Activity:
Nothing in the data may be altered as it is transcribed.

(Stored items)
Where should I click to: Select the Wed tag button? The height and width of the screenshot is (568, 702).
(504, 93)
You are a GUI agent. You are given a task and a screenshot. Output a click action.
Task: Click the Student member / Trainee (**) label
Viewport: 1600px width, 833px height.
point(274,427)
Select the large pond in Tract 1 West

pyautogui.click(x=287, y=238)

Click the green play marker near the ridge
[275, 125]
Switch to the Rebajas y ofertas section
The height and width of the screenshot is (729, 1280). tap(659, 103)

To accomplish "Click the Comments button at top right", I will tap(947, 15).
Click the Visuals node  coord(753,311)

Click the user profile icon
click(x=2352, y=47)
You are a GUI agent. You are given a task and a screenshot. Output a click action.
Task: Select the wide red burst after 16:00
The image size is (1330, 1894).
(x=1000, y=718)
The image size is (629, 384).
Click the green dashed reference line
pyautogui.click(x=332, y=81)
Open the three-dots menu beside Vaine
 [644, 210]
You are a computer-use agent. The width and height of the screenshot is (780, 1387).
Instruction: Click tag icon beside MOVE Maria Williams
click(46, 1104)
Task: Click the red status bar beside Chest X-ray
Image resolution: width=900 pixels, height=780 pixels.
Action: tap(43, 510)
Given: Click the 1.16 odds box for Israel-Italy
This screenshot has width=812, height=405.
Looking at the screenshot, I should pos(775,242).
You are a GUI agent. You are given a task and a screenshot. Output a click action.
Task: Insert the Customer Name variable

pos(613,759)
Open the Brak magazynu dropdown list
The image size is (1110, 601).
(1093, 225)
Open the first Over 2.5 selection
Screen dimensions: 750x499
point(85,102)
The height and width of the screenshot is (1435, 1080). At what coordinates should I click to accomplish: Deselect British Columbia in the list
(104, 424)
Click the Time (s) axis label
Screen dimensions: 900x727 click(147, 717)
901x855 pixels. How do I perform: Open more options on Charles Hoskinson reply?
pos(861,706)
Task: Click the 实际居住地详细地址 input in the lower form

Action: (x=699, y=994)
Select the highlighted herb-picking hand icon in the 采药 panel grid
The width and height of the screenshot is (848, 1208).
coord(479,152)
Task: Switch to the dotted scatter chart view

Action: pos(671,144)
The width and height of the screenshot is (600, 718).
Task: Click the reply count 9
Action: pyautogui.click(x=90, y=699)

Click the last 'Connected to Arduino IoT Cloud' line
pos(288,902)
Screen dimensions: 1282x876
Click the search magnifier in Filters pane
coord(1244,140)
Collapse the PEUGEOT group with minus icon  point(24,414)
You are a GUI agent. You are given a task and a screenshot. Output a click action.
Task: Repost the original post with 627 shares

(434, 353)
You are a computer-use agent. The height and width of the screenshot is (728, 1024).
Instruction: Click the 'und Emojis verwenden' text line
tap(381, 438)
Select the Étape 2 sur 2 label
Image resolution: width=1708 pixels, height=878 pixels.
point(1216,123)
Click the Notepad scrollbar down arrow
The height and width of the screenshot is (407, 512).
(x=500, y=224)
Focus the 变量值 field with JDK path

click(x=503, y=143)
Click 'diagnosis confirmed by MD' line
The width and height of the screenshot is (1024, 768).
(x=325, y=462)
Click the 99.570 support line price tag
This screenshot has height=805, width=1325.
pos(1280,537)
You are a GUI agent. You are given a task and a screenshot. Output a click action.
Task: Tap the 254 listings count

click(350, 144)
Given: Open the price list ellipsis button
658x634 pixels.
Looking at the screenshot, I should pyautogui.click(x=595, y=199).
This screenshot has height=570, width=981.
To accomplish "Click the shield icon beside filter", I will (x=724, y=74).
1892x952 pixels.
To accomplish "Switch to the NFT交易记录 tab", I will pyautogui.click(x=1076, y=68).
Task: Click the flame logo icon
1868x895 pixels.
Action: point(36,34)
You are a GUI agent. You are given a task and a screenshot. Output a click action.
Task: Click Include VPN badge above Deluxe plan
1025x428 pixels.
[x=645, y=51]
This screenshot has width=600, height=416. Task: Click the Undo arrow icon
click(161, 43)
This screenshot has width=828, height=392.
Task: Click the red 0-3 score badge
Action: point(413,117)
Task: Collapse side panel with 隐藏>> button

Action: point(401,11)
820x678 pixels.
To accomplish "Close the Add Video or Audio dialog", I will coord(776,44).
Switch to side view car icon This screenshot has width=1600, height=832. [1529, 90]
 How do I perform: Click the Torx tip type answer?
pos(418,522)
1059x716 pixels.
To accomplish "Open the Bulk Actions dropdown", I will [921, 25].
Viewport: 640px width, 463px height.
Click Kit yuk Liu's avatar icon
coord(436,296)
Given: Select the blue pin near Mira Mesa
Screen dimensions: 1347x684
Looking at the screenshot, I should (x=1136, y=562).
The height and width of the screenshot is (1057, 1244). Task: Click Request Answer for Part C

Answer below:
Where should I click to: Select the Wed tag button? The height and width of the screenshot is (568, 702).
(504, 93)
You are a GUI agent. You are given a task and a screenshot. Output a click action.
Task: Click the Student member / Trainee (**) label
Viewport: 1600px width, 833px height.
point(274,427)
Select the large pond in Tract 1 West

pyautogui.click(x=287, y=238)

Click the green play marker near the ridge
[275, 125]
Switch to the Rebajas y ofertas section
The height and width of the screenshot is (729, 1280). tap(659, 103)

To accomplish "Click the Comments button at top right", I will tap(947, 15).
Click the Visuals node  coord(753,311)

Click the user profile icon
click(x=2352, y=47)
You are a GUI agent. You are given a task and a screenshot. Output a click action.
Task: Select the wide red burst after 16:00
The image size is (1330, 1894).
(x=1000, y=718)
The image size is (629, 384).
Click the green dashed reference line
pyautogui.click(x=332, y=81)
Open the three-dots menu beside Vaine
 [644, 210]
You are a computer-use agent. The width and height of the screenshot is (780, 1387).
Instruction: Click tag icon beside MOVE Maria Williams
click(46, 1104)
Task: Click the red status bar beside Chest X-ray
Image resolution: width=900 pixels, height=780 pixels.
Action: tap(43, 510)
Given: Click the 1.16 odds box for Israel-Italy
This screenshot has width=812, height=405.
Looking at the screenshot, I should pos(775,242).
You are a GUI agent. You are given a task and a screenshot. Output a click action.
Task: Insert the Customer Name variable

pos(613,759)
Open the Brak magazynu dropdown list
The image size is (1110, 601).
(1093, 225)
Open the first Over 2.5 selection
Screen dimensions: 750x499
point(85,102)
The height and width of the screenshot is (1435, 1080). At what coordinates should I click to accomplish: Deselect British Columbia in the list
(104, 424)
Click the Time (s) axis label
Screen dimensions: 900x727 click(147, 717)
901x855 pixels. How do I perform: Open more options on Charles Hoskinson reply?
pos(861,706)
Task: Click the 实际居住地详细地址 input in the lower form

Action: (x=699, y=994)
Select the highlighted herb-picking hand icon in the 采药 panel grid
The width and height of the screenshot is (848, 1208).
coord(479,152)
Task: Switch to the dotted scatter chart view

Action: pos(671,144)
The width and height of the screenshot is (600, 718).
Task: Click the reply count 9
Action: pyautogui.click(x=90, y=699)

Click the last 'Connected to Arduino IoT Cloud' line
pos(288,902)
Screen dimensions: 1282x876
Click the search magnifier in Filters pane
coord(1244,140)
Collapse the PEUGEOT group with minus icon  point(24,414)
You are a GUI agent. You are given a task and a screenshot. Output a click action.
Task: Repost the original post with 627 shares

(434, 353)
You are a computer-use agent. The height and width of the screenshot is (728, 1024).
Instruction: Click the 'und Emojis verwenden' text line
tap(381, 438)
Select the Étape 2 sur 2 label
Image resolution: width=1708 pixels, height=878 pixels.
point(1216,123)
Click the Notepad scrollbar down arrow
The height and width of the screenshot is (407, 512).
(x=500, y=224)
Focus the 变量值 field with JDK path

click(x=503, y=143)
Click 'diagnosis confirmed by MD' line
The width and height of the screenshot is (1024, 768).
(x=325, y=462)
Click the 99.570 support line price tag
This screenshot has height=805, width=1325.
pos(1280,537)
You are a GUI agent. You are given a task and a screenshot. Output a click action.
Task: Tap the 254 listings count

click(350, 144)
Given: Open the price list ellipsis button
658x634 pixels.
Looking at the screenshot, I should pyautogui.click(x=595, y=199).
This screenshot has height=570, width=981.
To accomplish "Click the shield icon beside filter", I will (x=724, y=74).
1892x952 pixels.
To accomplish "Switch to the NFT交易记录 tab", I will pyautogui.click(x=1076, y=68).
Task: Click the flame logo icon
1868x895 pixels.
Action: point(36,34)
You are a GUI agent. You are given a task and a screenshot. Output a click action.
Task: Click Include VPN badge above Deluxe plan
1025x428 pixels.
[x=645, y=51]
This screenshot has width=600, height=416. Task: Click the Undo arrow icon
click(161, 43)
This screenshot has width=828, height=392.
Task: Click the red 0-3 score badge
Action: point(413,117)
Task: Collapse side panel with 隐藏>> button

Action: point(401,11)
820x678 pixels.
To accomplish "Close the Add Video or Audio dialog", I will coord(776,44).
Switch to side view car icon This screenshot has width=1600, height=832. [1529, 90]
 How do I perform: Click the Torx tip type answer?
pos(418,522)
1059x716 pixels.
To accomplish "Open the Bulk Actions dropdown", I will [921, 25].
Viewport: 640px width, 463px height.
Click Kit yuk Liu's avatar icon
coord(436,296)
Given: Select the blue pin near Mira Mesa
Screen dimensions: 1347x684
Looking at the screenshot, I should (x=1136, y=562).
The height and width of the screenshot is (1057, 1244). Task: Click Request Answer for Part C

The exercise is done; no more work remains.